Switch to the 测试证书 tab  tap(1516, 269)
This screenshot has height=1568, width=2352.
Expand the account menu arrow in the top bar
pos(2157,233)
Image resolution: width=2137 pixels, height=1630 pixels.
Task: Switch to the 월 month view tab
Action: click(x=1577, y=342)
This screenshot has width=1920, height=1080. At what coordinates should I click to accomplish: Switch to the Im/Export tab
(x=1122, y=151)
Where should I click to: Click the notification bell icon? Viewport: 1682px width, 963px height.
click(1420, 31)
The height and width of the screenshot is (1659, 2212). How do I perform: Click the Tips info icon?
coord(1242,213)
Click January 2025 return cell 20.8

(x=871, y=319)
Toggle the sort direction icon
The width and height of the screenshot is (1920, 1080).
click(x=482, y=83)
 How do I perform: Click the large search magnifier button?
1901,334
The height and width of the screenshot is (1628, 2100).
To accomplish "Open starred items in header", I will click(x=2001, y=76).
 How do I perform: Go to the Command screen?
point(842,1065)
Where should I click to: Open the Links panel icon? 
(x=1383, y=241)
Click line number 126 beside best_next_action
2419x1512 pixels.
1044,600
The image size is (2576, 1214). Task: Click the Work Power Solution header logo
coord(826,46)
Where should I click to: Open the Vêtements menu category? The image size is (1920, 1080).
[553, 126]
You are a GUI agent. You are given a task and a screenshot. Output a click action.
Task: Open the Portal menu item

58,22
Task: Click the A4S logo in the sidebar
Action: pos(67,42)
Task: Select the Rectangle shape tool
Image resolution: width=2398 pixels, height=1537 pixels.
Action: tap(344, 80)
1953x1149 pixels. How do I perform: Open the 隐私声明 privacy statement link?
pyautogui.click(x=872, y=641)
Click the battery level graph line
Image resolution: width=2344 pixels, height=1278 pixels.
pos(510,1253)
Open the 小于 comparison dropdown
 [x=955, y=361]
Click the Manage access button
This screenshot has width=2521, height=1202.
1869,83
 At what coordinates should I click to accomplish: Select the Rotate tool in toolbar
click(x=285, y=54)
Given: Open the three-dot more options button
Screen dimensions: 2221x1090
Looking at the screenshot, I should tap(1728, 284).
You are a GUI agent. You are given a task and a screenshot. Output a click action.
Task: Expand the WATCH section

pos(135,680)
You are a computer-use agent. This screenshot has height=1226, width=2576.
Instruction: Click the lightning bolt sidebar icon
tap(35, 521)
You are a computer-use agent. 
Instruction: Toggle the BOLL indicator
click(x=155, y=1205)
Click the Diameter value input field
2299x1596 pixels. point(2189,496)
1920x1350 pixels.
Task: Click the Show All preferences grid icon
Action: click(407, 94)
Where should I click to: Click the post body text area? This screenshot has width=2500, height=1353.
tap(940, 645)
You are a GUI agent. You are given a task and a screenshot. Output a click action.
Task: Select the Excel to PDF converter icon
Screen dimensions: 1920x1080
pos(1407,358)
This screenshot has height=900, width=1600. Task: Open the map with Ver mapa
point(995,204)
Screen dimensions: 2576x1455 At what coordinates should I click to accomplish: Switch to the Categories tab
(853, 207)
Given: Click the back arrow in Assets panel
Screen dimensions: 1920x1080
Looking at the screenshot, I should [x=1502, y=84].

→ **WHAT IS REQUIRED**
Using the entries above, give back exactly the line containing "Given: Open the three-dot more options button", the line containing "Given: Click the back arrow in Assets panel", and every line between them, and nothing else.

→ **ANSWER TO THIS PROBLEM**
Given: Open the three-dot more options button
Screen dimensions: 2221x1090
Looking at the screenshot, I should tap(1728, 284).
You are a GUI agent. You are given a task and a screenshot. Output a click action.
Task: Expand the WATCH section

pos(135,680)
You are a computer-use agent. This screenshot has height=1226, width=2576.
Instruction: Click the lightning bolt sidebar icon
tap(35, 521)
You are a computer-use agent. 
Instruction: Toggle the BOLL indicator
click(x=155, y=1205)
Click the Diameter value input field
2299x1596 pixels. point(2189,496)
1920x1350 pixels.
Task: Click the Show All preferences grid icon
Action: click(407, 94)
Where should I click to: Click the post body text area? This screenshot has width=2500, height=1353.
tap(940, 645)
You are a GUI agent. You are given a task and a screenshot. Output a click action.
Task: Select the Excel to PDF converter icon
Screen dimensions: 1920x1080
pos(1407,358)
This screenshot has height=900, width=1600. Task: Open the map with Ver mapa
point(995,204)
Screen dimensions: 2576x1455 At what coordinates should I click to accomplish: Switch to the Categories tab
(853, 207)
Given: Click the back arrow in Assets panel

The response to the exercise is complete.